### Work item
Reproduce each of the following items line for line, with no changes.

### Stored data entries
= = = =
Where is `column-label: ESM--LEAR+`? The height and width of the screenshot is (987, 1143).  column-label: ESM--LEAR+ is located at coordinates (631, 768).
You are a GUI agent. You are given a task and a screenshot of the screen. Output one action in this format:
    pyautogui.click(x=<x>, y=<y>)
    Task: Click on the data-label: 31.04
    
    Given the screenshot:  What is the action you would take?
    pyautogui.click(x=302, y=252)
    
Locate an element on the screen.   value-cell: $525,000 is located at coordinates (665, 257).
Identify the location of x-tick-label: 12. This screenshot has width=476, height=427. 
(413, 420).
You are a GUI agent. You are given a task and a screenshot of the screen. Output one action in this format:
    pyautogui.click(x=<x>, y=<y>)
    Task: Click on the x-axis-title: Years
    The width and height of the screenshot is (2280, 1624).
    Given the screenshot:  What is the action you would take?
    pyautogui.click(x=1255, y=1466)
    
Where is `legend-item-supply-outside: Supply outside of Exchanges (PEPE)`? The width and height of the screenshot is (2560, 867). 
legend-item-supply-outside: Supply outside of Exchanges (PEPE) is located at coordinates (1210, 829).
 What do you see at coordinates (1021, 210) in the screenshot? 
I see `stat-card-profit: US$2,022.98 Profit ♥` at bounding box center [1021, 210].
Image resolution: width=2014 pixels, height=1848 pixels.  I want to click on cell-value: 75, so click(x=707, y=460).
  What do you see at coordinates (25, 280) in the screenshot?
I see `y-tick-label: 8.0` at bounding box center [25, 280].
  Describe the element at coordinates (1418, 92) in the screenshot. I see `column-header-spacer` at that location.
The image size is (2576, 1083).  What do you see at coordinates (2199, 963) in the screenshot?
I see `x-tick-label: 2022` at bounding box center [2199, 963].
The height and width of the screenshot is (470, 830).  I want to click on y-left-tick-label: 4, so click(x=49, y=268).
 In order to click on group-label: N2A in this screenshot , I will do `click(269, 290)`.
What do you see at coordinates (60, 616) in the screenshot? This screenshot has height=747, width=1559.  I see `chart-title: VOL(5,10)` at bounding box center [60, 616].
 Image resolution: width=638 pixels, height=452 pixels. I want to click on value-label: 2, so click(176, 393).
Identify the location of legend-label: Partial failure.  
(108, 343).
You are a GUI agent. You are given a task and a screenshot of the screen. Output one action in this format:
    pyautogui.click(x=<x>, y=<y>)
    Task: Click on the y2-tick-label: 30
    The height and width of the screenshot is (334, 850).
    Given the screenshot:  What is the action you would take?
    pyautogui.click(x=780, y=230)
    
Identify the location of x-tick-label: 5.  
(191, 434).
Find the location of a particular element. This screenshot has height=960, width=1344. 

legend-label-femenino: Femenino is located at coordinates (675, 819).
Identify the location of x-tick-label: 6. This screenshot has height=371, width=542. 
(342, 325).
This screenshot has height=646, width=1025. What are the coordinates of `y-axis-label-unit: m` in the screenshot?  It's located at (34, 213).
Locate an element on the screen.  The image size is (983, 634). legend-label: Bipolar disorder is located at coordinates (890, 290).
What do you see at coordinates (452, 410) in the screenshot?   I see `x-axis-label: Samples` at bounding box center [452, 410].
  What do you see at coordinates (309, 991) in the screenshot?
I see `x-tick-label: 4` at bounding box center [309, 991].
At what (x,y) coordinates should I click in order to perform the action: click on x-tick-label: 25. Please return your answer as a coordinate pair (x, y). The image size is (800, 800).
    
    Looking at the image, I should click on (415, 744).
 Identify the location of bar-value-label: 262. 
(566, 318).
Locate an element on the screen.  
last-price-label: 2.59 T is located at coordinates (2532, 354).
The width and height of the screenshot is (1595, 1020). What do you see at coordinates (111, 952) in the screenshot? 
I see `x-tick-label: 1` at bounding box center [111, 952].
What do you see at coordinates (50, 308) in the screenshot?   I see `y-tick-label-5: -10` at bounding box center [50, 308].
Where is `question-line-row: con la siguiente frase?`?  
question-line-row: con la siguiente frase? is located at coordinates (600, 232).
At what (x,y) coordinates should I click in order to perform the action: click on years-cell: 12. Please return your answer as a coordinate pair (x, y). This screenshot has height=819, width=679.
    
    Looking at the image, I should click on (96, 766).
= = = =
### Reply
Where is `column-label: ESM--LEAR+`? The height and width of the screenshot is (987, 1143).  column-label: ESM--LEAR+ is located at coordinates (631, 768).
You are a GUI agent. You are given a task and a screenshot of the screen. Output one action in this format:
    pyautogui.click(x=<x>, y=<y>)
    Task: Click on the data-label: 31.04
    
    Given the screenshot:  What is the action you would take?
    pyautogui.click(x=302, y=252)
    
Locate an element on the screen.   value-cell: $525,000 is located at coordinates (665, 257).
Identify the location of x-tick-label: 12. This screenshot has width=476, height=427. 
(413, 420).
You are a GUI agent. You are given a task and a screenshot of the screen. Output one action in this format:
    pyautogui.click(x=<x>, y=<y>)
    Task: Click on the x-axis-title: Years
    The width and height of the screenshot is (2280, 1624).
    Given the screenshot:  What is the action you would take?
    pyautogui.click(x=1255, y=1466)
    
Where is `legend-item-supply-outside: Supply outside of Exchanges (PEPE)`? The width and height of the screenshot is (2560, 867). 
legend-item-supply-outside: Supply outside of Exchanges (PEPE) is located at coordinates (1210, 829).
 What do you see at coordinates (1021, 210) in the screenshot? 
I see `stat-card-profit: US$2,022.98 Profit ♥` at bounding box center [1021, 210].
Image resolution: width=2014 pixels, height=1848 pixels.  I want to click on cell-value: 75, so click(x=707, y=460).
  What do you see at coordinates (25, 280) in the screenshot?
I see `y-tick-label: 8.0` at bounding box center [25, 280].
  Describe the element at coordinates (1418, 92) in the screenshot. I see `column-header-spacer` at that location.
The image size is (2576, 1083).  What do you see at coordinates (2199, 963) in the screenshot?
I see `x-tick-label: 2022` at bounding box center [2199, 963].
The height and width of the screenshot is (470, 830).  I want to click on y-left-tick-label: 4, so click(x=49, y=268).
 In order to click on group-label: N2A in this screenshot , I will do `click(269, 290)`.
What do you see at coordinates (60, 616) in the screenshot? This screenshot has height=747, width=1559.  I see `chart-title: VOL(5,10)` at bounding box center [60, 616].
 Image resolution: width=638 pixels, height=452 pixels. I want to click on value-label: 2, so click(176, 393).
Identify the location of legend-label: Partial failure.  
(108, 343).
You are a GUI agent. You are given a task and a screenshot of the screen. Output one action in this format:
    pyautogui.click(x=<x>, y=<y>)
    Task: Click on the y2-tick-label: 30
    The height and width of the screenshot is (334, 850).
    Given the screenshot:  What is the action you would take?
    pyautogui.click(x=780, y=230)
    
Identify the location of x-tick-label: 5.  
(191, 434).
Find the location of a particular element. This screenshot has height=960, width=1344. 

legend-label-femenino: Femenino is located at coordinates (675, 819).
Identify the location of x-tick-label: 6. This screenshot has height=371, width=542. 
(342, 325).
This screenshot has height=646, width=1025. What are the coordinates of `y-axis-label-unit: m` in the screenshot?  It's located at (34, 213).
Locate an element on the screen.  The image size is (983, 634). legend-label: Bipolar disorder is located at coordinates (890, 290).
What do you see at coordinates (452, 410) in the screenshot?   I see `x-axis-label: Samples` at bounding box center [452, 410].
  What do you see at coordinates (309, 991) in the screenshot?
I see `x-tick-label: 4` at bounding box center [309, 991].
At what (x,y) coordinates should I click in order to perform the action: click on x-tick-label: 25. Please return your answer as a coordinate pair (x, y). The image size is (800, 800).
    
    Looking at the image, I should click on (415, 744).
 Identify the location of bar-value-label: 262. 
(566, 318).
Locate an element on the screen.  
last-price-label: 2.59 T is located at coordinates (2532, 354).
The width and height of the screenshot is (1595, 1020). What do you see at coordinates (111, 952) in the screenshot? 
I see `x-tick-label: 1` at bounding box center [111, 952].
What do you see at coordinates (50, 308) in the screenshot?   I see `y-tick-label-5: -10` at bounding box center [50, 308].
Where is `question-line-row: con la siguiente frase?`?  
question-line-row: con la siguiente frase? is located at coordinates (600, 232).
At what (x,y) coordinates should I click in order to perform the action: click on years-cell: 12. Please return your answer as a coordinate pair (x, y). This screenshot has height=819, width=679.
    
    Looking at the image, I should click on (96, 766).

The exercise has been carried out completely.